◆ **BRIEF**:
Copy every line of the records exactly, without including the images.

- - - - -

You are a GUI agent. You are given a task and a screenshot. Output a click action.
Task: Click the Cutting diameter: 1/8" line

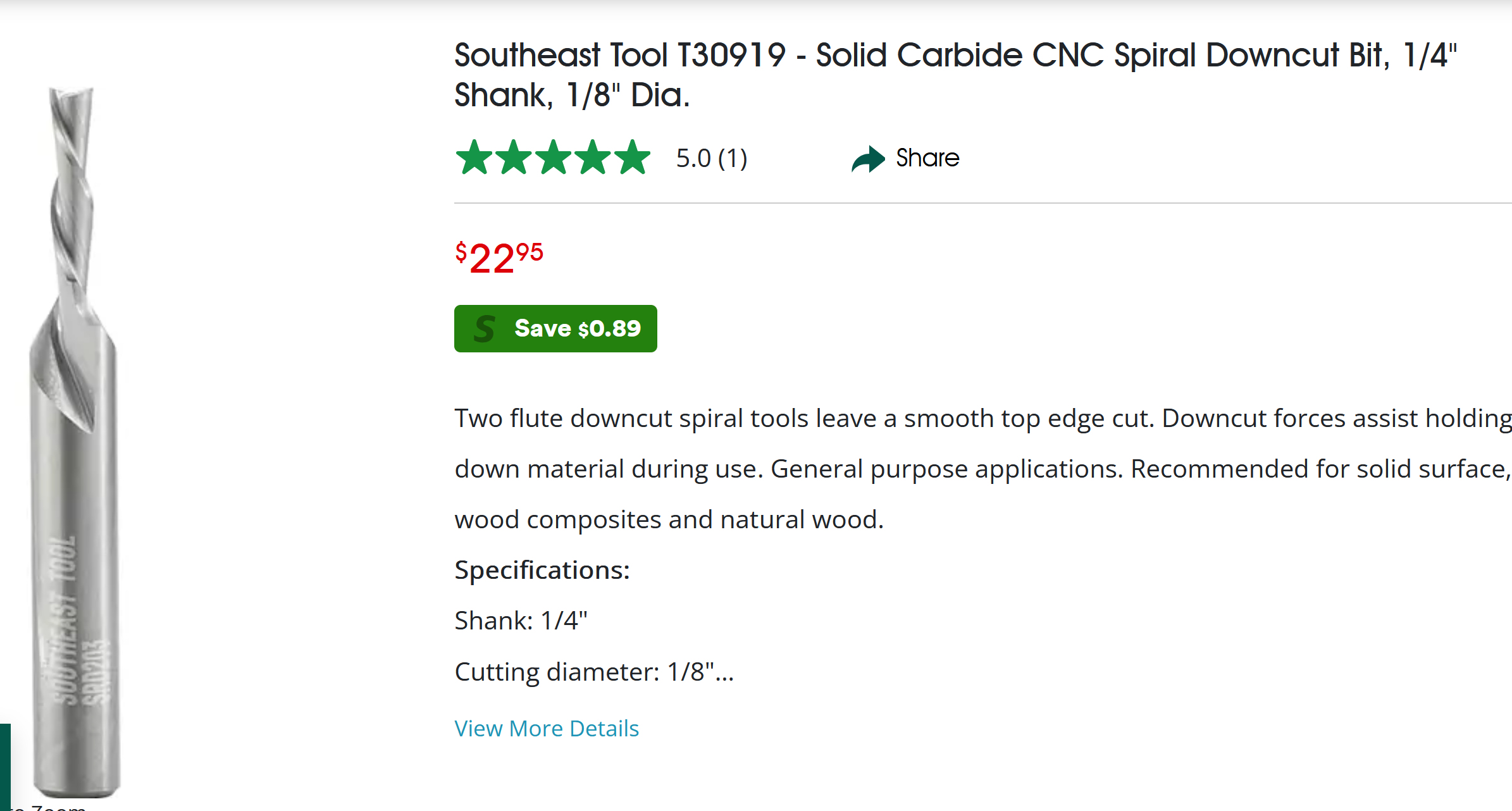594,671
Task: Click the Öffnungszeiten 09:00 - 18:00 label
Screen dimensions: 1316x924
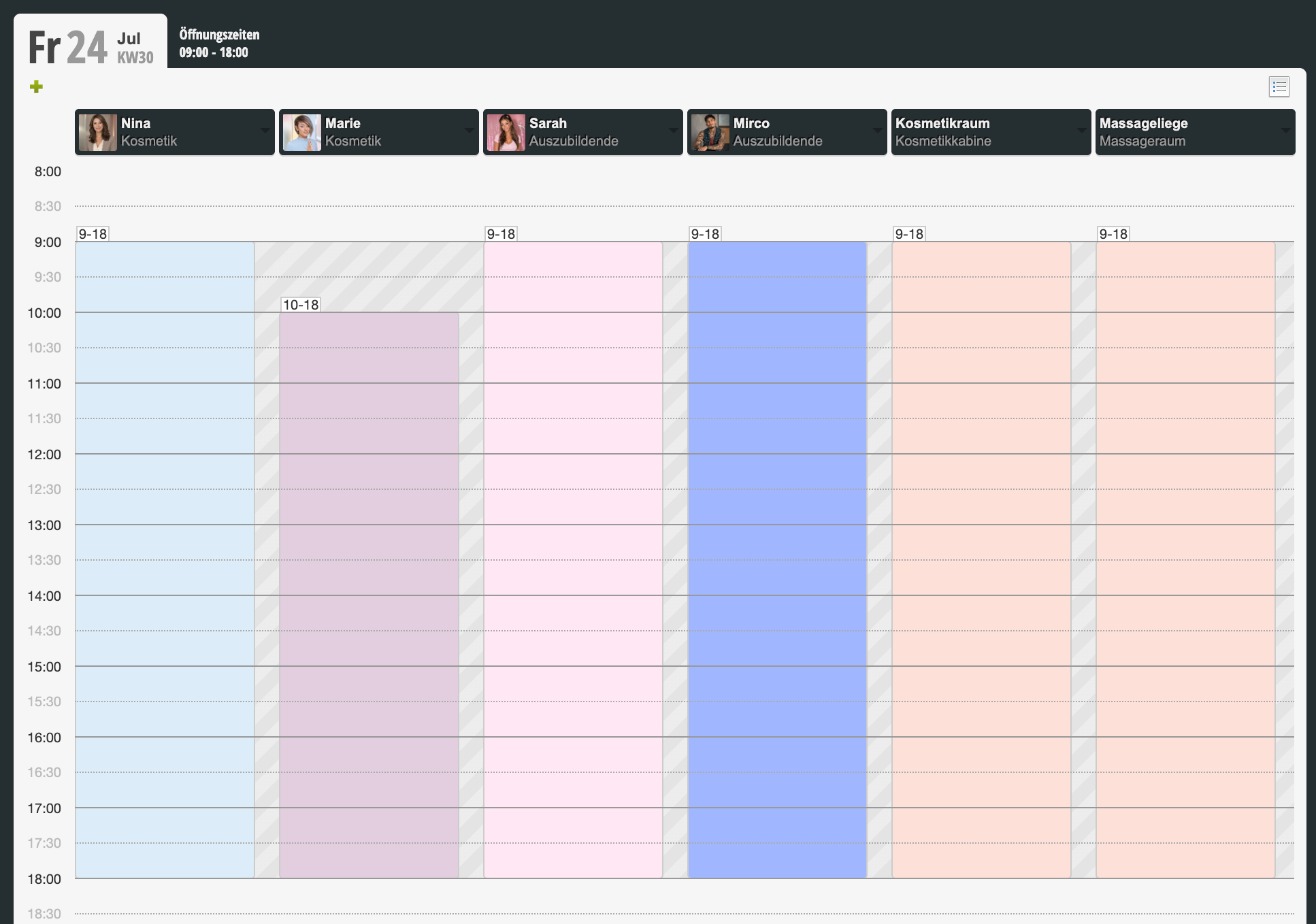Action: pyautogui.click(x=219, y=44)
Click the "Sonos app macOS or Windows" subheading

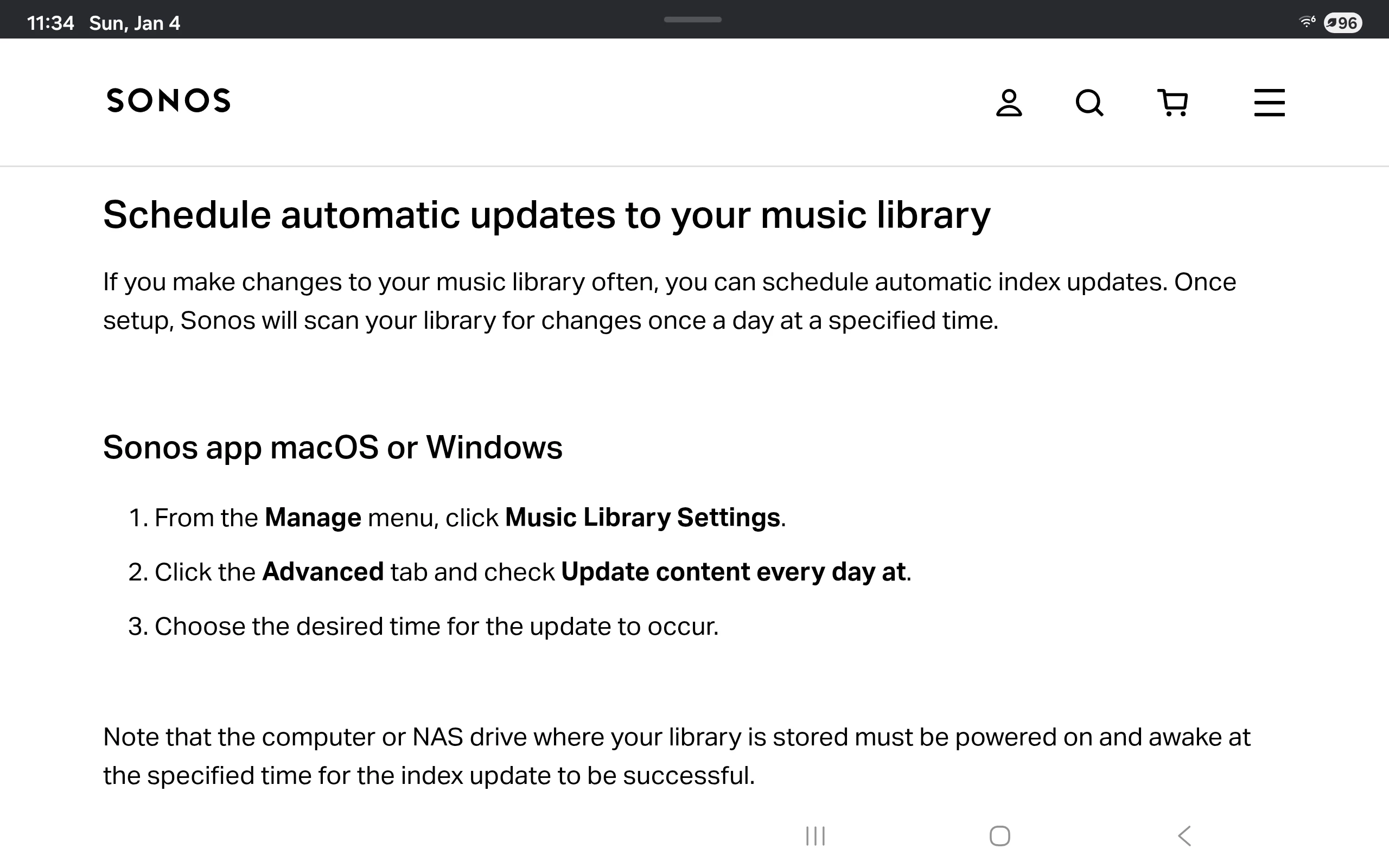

- - - - -

◆ **EXERCISE ANSWER**:
You are a GUI agent. You are given a task and a screenshot. Output a click action.
Task: Click the Cutting diameter: 1/8" line

594,671
Task: Click the Öffnungszeiten 09:00 - 18:00 label
Screen dimensions: 1316x924
Action: pyautogui.click(x=219, y=44)
Click the "Sonos app macOS or Windows" subheading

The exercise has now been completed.